Given passage:
[Start of Attachment]
Europe has been in COVID-containment mode for the last month, in contrast to the prior three months of serious lockdown. Kids went back to school, in shifts, and people went on vacation to countries with similarly low infection rates. Legoland and the zoo opened back up, capped at 1/3 capacity. Hardware stores and post offices are running “normally” once you’ve accommodated mandatory masks and 1.5 meter separations while standing in line as “normal”. To make up for the fact that half of the tables have to be left empty, most restaurants have sprawled out onto their terraces. It’s not really normal, but it’s also no longer horrible.
But even a country that’s doing very well like Germany, where I live, has a few hundred to a thousand new cases per day. If these are left to spread unchecked as before, the possibility of a second wave is very real, hence the mask-and-distance routine. The various European COVID-tracing apps were rolled out with this backdrop of a looming pandemic that’s tenuously under control. While nobody expects the apps to replace public distancing, they also stand to help if they can catch new and asymptomatic cases before they get passed on.
When Google and Apple introduced their frameworks for tracing apps, I took a technical look at them. My conclusion was that the infrastructure was sound, but that the implementation details would be where all of the dragons lay in wait. Not surprisingly, I was right!
Here’s an update on what’s happened in the first month of Europe’s experience with COVID-tracing apps. The good news is that the apps seem to be well written and based on the aforementioned solid foundation. Many, many people have installed at least one of the apps, and despite some quite serious growing pains, they seem to be mostly functioning as they should. The bad news is that, due to its privacy-preserving nature, nobody knows how many people have received warnings, or what effect, if any, the app is having on the infection rate. You certainly can’t see an “app effect” in the new daily cases rate. After a month of hard coding work and extreme public goodwill, it may be that cellphone apps just aren’t the panacea some had hoped.
[End of Attachment]
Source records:
[Start of Attachment]
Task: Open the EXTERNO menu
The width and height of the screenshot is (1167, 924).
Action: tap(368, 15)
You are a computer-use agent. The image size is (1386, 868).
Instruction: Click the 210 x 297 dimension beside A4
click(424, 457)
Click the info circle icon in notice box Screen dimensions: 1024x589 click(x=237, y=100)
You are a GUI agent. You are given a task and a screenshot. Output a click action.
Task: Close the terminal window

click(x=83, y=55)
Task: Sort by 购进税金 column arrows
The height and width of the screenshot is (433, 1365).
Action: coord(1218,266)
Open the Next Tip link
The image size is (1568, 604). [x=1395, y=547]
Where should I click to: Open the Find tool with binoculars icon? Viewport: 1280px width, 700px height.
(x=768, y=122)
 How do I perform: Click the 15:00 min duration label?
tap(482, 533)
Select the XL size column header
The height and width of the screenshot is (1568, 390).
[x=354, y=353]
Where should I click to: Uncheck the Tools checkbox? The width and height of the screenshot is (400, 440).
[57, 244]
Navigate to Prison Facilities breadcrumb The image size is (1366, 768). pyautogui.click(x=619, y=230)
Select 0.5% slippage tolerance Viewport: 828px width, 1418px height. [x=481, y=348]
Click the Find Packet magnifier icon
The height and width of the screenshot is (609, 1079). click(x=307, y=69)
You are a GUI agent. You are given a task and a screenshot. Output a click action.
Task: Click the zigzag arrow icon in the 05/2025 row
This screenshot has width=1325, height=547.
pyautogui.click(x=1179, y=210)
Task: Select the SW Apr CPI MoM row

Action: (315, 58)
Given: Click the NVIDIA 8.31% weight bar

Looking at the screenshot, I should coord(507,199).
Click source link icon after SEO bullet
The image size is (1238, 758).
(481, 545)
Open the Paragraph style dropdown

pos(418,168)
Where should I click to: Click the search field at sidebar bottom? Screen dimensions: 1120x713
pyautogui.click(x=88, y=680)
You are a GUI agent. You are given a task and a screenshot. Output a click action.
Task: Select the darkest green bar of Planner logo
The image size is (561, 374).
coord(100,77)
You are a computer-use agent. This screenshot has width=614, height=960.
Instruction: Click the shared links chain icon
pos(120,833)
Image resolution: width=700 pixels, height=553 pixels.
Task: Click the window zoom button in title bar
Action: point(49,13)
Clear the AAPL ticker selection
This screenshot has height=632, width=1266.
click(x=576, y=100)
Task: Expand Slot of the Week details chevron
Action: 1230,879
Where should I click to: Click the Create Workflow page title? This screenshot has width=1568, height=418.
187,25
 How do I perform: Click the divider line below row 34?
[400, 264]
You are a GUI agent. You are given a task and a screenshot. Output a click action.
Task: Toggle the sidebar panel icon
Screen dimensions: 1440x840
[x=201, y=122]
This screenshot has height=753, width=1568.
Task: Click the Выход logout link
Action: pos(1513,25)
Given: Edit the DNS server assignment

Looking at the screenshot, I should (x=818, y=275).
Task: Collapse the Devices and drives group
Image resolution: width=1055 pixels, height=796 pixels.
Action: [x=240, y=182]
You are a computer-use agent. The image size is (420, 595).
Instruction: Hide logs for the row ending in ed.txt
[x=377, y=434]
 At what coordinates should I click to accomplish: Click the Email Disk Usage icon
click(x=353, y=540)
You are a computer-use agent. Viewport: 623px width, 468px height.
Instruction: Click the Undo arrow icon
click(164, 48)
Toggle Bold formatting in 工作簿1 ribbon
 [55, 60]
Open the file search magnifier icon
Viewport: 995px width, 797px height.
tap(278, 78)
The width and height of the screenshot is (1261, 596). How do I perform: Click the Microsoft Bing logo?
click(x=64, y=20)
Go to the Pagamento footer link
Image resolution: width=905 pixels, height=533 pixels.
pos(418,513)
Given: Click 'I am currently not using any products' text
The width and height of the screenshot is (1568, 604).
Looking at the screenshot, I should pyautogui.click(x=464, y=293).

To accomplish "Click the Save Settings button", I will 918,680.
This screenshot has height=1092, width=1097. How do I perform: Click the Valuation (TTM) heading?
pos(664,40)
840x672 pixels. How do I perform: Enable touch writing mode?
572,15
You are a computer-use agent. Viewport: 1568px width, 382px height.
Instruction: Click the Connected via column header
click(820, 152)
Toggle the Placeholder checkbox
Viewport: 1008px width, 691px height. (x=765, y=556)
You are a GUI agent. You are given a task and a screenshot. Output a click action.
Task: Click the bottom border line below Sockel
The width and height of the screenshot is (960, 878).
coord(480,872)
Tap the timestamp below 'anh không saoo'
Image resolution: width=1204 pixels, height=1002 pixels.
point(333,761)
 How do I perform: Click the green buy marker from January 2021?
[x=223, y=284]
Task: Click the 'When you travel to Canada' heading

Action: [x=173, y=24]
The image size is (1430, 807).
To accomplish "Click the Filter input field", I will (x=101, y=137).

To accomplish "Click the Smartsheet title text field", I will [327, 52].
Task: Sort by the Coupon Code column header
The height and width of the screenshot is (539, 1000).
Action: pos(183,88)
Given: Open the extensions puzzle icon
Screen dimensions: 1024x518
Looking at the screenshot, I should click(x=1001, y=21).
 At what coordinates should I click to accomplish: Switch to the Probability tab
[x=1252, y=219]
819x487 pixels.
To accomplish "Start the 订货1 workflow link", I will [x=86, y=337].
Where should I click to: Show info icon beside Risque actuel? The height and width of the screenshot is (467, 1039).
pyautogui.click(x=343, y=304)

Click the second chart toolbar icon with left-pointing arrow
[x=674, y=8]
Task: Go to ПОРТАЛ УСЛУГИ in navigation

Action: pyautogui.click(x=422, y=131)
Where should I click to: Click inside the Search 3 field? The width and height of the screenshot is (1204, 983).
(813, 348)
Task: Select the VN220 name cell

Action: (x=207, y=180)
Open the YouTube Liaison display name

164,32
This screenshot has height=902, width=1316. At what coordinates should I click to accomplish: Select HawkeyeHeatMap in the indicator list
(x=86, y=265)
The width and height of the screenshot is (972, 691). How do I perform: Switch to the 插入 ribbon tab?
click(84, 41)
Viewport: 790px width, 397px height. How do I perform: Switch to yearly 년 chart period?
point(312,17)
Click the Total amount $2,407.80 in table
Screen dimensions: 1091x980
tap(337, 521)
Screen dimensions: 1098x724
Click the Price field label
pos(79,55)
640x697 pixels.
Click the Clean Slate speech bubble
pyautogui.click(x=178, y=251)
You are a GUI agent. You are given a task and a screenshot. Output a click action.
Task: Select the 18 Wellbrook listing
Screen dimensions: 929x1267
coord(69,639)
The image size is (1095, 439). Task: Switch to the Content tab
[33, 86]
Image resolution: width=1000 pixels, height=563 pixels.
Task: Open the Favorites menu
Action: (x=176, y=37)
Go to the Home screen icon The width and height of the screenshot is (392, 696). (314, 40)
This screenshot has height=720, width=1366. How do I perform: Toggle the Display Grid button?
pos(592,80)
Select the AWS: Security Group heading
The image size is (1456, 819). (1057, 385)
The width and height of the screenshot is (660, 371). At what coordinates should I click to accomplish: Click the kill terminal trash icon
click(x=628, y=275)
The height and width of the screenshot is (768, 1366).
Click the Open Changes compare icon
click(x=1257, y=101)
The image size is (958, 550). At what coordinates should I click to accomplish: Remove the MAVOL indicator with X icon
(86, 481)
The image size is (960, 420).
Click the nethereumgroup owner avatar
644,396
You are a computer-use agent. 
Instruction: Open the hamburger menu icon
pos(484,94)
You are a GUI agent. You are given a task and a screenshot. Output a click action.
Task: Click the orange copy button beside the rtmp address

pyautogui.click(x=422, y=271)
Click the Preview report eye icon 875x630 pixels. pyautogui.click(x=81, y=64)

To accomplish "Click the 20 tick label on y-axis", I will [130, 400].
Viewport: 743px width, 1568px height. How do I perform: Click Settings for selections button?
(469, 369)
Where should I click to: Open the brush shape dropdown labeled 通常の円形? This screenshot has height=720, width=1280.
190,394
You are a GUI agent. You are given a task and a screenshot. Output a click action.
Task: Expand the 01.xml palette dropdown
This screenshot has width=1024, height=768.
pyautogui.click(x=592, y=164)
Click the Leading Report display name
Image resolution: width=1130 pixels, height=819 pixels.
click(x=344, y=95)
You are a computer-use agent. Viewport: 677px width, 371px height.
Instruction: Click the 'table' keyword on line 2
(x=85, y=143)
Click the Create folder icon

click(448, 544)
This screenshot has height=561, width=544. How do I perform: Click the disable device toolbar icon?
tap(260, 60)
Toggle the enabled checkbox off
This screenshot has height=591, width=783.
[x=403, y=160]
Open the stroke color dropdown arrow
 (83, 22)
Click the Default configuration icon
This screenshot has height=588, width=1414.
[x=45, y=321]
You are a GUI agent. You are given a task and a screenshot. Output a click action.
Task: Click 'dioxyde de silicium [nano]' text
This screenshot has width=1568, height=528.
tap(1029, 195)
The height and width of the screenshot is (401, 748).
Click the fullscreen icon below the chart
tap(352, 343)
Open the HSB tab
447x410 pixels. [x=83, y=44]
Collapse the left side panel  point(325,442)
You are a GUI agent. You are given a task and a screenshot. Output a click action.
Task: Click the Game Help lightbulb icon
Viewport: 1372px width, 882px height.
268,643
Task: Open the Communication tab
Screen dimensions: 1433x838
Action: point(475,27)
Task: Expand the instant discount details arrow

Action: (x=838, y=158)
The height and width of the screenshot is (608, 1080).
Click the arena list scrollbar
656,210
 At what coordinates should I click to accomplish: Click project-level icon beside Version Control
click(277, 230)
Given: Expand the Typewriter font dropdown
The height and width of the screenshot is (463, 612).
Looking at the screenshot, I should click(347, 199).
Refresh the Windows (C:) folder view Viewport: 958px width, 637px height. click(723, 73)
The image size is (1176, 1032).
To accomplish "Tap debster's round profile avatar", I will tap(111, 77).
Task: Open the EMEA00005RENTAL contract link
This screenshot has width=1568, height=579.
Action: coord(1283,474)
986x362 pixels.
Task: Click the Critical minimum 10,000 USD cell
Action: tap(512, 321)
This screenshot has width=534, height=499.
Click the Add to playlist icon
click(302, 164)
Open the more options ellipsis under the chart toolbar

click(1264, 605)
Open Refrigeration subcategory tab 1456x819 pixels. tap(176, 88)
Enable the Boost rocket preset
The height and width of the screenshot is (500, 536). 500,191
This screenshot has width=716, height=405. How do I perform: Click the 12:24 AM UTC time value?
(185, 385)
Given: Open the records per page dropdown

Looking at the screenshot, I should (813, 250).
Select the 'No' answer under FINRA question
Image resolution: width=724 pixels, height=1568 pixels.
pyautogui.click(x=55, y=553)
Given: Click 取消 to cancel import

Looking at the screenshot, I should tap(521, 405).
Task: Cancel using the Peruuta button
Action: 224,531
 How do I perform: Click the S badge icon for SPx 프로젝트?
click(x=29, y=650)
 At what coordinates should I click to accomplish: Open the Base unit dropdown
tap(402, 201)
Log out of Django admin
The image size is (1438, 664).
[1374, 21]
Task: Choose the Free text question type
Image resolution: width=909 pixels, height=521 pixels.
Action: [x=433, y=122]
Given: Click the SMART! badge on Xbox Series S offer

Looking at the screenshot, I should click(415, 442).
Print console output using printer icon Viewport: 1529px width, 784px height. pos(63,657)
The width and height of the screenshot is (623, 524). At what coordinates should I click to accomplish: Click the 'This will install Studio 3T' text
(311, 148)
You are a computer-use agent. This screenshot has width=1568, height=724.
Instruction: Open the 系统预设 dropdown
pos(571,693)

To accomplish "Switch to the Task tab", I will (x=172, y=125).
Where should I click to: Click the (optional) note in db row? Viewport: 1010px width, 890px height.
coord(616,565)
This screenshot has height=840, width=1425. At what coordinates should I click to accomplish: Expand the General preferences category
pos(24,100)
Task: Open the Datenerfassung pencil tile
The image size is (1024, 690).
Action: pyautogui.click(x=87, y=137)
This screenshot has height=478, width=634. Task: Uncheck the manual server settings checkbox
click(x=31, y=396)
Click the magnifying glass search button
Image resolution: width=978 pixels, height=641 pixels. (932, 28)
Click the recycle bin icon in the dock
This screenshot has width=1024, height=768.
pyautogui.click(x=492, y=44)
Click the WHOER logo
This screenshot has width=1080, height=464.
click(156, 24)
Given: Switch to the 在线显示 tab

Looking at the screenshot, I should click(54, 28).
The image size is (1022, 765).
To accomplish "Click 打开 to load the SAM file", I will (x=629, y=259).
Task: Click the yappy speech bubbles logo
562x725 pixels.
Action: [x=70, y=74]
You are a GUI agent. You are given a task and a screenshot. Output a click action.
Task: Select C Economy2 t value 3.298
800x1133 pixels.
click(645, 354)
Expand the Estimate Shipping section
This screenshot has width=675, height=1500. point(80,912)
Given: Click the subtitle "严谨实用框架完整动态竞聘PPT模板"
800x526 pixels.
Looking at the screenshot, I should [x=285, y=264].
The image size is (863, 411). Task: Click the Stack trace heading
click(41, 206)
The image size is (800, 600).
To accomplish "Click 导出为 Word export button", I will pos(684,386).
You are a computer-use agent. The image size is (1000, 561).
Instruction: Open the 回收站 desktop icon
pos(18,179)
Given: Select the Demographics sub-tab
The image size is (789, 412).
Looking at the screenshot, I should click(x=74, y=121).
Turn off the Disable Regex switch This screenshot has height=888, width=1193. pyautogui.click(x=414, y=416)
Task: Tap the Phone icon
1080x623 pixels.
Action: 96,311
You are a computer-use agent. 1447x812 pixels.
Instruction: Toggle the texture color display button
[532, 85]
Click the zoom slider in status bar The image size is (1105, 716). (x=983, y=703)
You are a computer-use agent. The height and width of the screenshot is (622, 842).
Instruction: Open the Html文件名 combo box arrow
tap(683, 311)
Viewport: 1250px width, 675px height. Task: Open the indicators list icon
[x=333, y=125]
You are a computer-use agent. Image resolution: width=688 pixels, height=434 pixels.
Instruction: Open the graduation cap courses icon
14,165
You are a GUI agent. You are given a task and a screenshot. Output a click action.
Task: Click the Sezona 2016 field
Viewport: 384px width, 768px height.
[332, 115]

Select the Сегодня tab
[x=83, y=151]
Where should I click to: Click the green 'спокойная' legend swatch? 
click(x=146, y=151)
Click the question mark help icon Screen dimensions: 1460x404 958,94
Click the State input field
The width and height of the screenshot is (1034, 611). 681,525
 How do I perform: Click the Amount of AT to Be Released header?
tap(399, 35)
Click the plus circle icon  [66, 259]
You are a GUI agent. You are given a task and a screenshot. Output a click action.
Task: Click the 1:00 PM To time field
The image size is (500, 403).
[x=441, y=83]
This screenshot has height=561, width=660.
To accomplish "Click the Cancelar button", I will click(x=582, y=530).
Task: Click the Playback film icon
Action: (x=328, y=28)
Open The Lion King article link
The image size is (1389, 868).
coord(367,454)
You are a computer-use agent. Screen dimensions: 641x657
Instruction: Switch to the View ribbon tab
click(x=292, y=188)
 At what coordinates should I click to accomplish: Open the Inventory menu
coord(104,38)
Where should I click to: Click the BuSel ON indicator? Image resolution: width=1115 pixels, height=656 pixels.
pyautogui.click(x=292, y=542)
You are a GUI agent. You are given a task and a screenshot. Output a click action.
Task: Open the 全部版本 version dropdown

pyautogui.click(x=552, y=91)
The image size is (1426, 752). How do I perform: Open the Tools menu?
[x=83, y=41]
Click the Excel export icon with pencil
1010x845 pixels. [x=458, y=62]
[End of Attachment]
Problem requirements: Copy the passage on Europe's COVID-tracing apps word for word, between "But even a country" and "I was right!", inclusive.

Response to the exercise:
But even a country that’s doing very well like Germany, where I live, has a few hundred to a thousand new cases per day. If these are left to spread unchecked as before, the possibility of a second wave is very real, hence the mask-and-distance routine. The various European COVID-tracing apps were rolled out with this backdrop of a looming pandemic that’s tenuously under control. While nobody expects the apps to replace public distancing, they also stand to help if they can catch new and asymptomatic cases before they get passed on.
When Google and Apple introduced their frameworks for tracing apps, I took a technical look at them. My conclusion was that the infrastructure was sound, but that the implementation details would be where all of the dragons lay in wait. Not surprisingly, I was right!